Hakeem al-Araibi, who is a recognized refugee in Australia, was arrested on 27 November after arriving at Bangkok airport together with his wife for a holiday. He has been kept in detention since, and his deportation to Bahrain appears imminent after a Bangkok court approved his warrant for arrest on 7 December, while his extradition hearing is scheduled to start today.
“The Thai authorities must immediately put an end to the callous plans to send Hakeem al-Araibi back to Bahrain. This is someone who fled his home country after being tortured, and there is every risk he will face the same treatment again if he is forced back,” said Evan Jones, Programme Coordinator at APRRN.
“Returning Hakeem al-Araibi to Bahrain would not only be cruel and inhumane, it would also violate international human rights law. Thai immigration authorities should immediately release him from detention and ensure that he is allowed to return to Australia without any harm coming to him.”

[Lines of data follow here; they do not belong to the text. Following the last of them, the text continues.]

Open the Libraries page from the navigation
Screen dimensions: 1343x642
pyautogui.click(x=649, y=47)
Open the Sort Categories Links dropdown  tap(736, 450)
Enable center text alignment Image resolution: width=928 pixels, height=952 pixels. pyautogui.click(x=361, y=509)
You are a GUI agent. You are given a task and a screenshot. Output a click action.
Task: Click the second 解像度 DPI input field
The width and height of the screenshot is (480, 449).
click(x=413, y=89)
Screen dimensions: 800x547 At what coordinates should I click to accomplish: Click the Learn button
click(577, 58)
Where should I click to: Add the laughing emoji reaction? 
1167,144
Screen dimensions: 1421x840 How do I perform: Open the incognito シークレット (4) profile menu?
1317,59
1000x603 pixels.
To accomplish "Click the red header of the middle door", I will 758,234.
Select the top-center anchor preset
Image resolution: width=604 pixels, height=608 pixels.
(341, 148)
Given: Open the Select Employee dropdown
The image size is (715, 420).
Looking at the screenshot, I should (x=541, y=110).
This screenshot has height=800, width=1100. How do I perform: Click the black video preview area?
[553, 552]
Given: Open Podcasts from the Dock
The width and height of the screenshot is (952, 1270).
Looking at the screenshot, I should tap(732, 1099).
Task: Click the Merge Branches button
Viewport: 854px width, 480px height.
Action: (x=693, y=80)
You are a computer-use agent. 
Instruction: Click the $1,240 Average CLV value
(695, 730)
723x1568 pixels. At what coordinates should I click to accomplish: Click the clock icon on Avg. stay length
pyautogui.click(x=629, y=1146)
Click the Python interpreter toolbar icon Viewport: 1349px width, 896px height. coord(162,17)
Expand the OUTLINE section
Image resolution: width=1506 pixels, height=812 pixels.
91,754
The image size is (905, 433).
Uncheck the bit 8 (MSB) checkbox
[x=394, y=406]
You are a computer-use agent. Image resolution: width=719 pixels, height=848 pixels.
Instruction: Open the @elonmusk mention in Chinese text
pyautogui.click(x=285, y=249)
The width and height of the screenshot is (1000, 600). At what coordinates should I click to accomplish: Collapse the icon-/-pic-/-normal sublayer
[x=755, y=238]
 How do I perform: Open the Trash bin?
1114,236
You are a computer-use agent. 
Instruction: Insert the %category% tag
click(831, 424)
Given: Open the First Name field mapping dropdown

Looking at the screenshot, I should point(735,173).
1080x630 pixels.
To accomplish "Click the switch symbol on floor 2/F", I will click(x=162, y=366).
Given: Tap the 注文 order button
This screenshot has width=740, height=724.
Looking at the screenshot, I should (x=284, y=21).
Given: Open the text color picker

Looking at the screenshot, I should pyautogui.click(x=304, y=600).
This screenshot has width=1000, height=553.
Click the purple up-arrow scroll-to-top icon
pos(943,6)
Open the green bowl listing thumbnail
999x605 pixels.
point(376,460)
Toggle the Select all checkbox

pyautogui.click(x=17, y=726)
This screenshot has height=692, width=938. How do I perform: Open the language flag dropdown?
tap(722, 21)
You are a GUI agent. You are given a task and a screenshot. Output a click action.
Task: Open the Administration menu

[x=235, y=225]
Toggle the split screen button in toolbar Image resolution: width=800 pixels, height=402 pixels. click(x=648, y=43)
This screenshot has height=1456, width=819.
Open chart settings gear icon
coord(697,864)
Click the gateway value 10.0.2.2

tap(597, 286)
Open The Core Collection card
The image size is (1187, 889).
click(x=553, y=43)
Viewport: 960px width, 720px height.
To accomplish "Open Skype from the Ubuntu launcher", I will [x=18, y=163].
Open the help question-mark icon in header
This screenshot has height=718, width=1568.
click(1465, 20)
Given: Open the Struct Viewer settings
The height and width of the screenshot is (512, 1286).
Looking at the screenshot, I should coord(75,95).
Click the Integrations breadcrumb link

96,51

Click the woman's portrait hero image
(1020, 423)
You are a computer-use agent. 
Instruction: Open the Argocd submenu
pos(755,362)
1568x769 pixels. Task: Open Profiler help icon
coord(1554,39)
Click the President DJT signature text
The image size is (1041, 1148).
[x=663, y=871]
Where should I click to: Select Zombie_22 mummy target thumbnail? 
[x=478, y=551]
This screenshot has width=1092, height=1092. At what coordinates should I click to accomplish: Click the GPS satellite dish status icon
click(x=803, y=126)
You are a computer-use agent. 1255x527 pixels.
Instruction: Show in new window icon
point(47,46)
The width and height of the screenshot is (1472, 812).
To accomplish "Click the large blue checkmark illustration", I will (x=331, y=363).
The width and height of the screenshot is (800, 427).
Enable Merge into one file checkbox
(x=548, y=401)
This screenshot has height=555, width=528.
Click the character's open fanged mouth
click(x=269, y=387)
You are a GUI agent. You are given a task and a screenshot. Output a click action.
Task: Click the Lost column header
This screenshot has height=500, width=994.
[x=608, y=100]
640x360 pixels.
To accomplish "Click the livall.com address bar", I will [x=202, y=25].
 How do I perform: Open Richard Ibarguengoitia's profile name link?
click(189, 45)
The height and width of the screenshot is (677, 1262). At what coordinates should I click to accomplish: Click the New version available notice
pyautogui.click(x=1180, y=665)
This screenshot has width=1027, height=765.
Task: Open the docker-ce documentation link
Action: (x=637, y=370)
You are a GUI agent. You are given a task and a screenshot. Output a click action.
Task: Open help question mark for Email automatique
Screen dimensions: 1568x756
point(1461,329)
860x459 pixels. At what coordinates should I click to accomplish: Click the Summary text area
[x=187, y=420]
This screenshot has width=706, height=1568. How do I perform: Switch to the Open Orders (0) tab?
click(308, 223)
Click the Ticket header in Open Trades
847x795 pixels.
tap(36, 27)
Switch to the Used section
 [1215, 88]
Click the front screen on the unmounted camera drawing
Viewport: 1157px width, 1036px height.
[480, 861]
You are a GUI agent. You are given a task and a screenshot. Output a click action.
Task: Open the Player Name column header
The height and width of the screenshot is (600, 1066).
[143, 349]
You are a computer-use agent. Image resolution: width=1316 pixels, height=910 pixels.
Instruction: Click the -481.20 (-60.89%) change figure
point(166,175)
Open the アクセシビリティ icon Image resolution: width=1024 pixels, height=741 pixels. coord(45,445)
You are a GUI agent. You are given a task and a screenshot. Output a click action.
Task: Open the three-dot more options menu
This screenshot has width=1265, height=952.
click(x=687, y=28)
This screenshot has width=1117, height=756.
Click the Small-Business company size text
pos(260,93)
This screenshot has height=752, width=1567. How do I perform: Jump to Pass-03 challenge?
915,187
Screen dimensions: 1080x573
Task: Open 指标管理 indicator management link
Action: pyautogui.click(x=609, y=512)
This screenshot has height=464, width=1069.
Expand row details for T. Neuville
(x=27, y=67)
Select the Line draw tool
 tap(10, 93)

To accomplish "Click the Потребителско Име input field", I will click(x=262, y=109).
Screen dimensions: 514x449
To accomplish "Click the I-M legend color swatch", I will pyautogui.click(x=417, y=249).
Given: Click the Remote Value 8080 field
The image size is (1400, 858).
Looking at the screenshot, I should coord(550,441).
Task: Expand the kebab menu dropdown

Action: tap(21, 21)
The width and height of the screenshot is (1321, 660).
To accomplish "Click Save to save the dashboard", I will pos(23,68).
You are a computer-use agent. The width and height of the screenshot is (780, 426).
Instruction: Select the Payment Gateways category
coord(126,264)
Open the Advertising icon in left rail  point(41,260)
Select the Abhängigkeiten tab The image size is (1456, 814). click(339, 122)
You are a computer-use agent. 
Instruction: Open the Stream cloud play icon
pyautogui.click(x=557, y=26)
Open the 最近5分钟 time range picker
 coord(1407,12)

Hakeem al-Araibi was arrested and tortured in Bahrain in 2012, apparently because of his brother’s outspoken criticism of the Bahraini regime during the Arab Spring uprising. In 2014, he managed to flee to Australia where he was recognized as a refugee and granted permanent residency. Most recently he has been earning a living as a professional football player for the Pascoe Vale Football Club.
Thai authorities initially claimed they arrested Hakeem al-Araibi in response to a “Red Notice” issued by Interpol at the request of Bahrain. Bahraini authorities charged and sentenced al-Araibi in absentia to 10 years in prison in 2014 for vandalizing a police station, a charge he vehemently denies. “Red Notices” are notoriously abused by authoritarian governments to target dissidents.
Although Thailand is not a state party to the 1951 United Nations Convention Relating to the Status of Refugees – the international treaty defining who is a refugee and spelling out their rights – the authorities are still bound to respect the principle of non-refoulement. This is an absolute ban in international law on returning people to territories where they are at risk of persecution or other serious human rights violations.
In 2016, Thailand committed to improving its treatment of refugees within its border, including by ending child refugee detention and setting up a national screening mechanism to determine a person’s refugee status.
Despite this, Thai authorities have a chequered record on protecting refugee rights. In recent years, Thailand has violated the non-refoulement principle by sending refugees back to countries where they are at serious risk of grave rights violations, including China, Turkey and Pakistan. Over the past months, immigration police in Bangkok have also launched a series of raids targeting urban refugees, arresting hundreds including many children.
“Thailand must stop seeing refugees as a national security issue and instead look at the humanitarian dimension. People who flee persecution in their homelands deserve protection and aid, not to be treated as criminal and locked up in detention,” said Charles Santiago, Chair of APHR and a Member of the Malaysian Parliament.
“As the next Chair of ASEAN, Thailand should set an example on refugee rights for the rest of the region, not lead a race to the bottom. We urge the Thai authorities to do the humane thing and not send Hakeem al-Araibi back to Bahrain.”